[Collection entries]
***

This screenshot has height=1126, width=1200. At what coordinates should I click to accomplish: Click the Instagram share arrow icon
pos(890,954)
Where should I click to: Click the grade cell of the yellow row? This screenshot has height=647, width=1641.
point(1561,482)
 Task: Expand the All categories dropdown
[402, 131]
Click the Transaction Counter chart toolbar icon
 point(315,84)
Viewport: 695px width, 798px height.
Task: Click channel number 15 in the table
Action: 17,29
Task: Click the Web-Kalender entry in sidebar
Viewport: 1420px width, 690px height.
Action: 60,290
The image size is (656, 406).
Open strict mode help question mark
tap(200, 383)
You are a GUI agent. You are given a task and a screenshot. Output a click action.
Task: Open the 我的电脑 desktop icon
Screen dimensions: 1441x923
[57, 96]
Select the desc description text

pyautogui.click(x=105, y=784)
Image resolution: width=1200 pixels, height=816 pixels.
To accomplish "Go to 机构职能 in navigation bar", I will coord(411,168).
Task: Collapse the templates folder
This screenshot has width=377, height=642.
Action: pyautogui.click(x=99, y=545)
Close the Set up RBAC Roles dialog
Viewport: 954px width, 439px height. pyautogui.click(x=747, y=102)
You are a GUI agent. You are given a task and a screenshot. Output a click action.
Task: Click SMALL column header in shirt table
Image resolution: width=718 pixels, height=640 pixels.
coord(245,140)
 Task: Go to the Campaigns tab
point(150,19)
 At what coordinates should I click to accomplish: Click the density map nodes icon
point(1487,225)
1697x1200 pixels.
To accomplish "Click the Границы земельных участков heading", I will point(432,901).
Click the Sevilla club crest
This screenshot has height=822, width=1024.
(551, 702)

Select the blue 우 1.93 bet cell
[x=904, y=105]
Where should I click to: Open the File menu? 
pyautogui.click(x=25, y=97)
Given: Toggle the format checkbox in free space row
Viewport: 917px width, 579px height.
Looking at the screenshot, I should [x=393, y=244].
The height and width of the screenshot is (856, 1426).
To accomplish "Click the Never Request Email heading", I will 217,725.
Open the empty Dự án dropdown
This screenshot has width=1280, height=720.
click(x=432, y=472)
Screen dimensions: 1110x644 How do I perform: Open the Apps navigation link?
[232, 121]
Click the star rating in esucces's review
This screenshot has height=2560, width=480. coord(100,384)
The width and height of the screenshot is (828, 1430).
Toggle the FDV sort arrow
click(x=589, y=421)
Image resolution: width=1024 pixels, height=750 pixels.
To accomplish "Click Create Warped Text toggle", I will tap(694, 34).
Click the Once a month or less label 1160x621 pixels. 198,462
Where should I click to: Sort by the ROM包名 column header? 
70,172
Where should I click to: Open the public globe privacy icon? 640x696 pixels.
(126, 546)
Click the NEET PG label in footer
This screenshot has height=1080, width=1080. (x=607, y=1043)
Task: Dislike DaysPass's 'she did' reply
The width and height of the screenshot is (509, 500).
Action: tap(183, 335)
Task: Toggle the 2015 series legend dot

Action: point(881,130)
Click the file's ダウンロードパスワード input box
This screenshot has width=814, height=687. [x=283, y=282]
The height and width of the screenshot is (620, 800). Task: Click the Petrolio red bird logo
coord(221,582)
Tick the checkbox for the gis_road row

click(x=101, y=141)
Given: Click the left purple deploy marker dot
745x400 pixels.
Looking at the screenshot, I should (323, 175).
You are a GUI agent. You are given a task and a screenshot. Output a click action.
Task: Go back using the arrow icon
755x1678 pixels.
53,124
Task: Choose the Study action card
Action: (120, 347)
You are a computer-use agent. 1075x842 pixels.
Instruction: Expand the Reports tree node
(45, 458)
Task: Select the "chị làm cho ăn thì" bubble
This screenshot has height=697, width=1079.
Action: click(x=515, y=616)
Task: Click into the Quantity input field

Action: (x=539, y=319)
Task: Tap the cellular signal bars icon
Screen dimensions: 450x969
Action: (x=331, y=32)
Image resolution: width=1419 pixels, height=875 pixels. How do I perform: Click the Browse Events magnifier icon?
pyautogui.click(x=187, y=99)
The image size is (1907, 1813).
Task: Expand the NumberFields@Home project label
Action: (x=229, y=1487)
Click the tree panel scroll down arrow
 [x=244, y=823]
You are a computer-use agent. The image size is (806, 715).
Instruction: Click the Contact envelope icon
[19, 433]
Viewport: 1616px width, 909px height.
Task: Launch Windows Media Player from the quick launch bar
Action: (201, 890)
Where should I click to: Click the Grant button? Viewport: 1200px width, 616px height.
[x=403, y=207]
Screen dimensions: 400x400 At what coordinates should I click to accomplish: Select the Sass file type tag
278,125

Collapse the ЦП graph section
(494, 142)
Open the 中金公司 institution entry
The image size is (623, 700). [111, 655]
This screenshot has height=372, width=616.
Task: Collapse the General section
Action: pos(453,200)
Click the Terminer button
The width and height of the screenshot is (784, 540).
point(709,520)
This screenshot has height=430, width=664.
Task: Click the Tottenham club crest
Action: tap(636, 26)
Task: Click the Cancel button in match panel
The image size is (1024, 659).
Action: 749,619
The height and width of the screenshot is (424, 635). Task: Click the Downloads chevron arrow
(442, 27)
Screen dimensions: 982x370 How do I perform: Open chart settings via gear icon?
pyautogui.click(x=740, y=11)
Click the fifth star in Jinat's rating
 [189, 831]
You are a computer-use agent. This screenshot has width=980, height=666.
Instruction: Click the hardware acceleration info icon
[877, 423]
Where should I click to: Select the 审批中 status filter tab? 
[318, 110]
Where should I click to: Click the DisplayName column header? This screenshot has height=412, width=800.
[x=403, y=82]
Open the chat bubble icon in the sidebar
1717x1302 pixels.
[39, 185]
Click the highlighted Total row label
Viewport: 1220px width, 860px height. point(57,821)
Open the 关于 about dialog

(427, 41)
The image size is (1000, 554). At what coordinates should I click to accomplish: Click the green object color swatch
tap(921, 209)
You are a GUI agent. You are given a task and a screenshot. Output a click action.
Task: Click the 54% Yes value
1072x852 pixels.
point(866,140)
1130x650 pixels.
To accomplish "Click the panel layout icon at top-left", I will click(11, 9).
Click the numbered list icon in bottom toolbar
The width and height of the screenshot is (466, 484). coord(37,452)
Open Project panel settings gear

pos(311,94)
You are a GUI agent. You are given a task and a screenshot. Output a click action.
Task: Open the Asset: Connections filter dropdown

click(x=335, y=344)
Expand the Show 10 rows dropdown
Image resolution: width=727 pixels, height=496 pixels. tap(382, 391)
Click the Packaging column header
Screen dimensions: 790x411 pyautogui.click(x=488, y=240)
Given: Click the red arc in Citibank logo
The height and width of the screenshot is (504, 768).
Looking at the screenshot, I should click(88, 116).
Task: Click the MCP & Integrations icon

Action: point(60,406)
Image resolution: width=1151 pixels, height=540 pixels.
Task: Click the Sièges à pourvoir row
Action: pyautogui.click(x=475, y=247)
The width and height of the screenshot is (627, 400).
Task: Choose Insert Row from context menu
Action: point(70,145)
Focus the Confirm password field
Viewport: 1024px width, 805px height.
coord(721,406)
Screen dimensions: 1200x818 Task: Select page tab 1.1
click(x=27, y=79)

***

Problem to solve>
Using the entries above, give again each line from the one containing "Task: Click the MCP & Integrations icon" through the last line, exactly and only those.

Solution to this exercise>
Task: Click the MCP & Integrations icon

Action: point(60,406)
Image resolution: width=1151 pixels, height=540 pixels.
Task: Click the Sièges à pourvoir row
Action: pyautogui.click(x=475, y=247)
The width and height of the screenshot is (627, 400).
Task: Choose Insert Row from context menu
Action: point(70,145)
Focus the Confirm password field
Viewport: 1024px width, 805px height.
coord(721,406)
Screen dimensions: 1200x818 Task: Select page tab 1.1
click(x=27, y=79)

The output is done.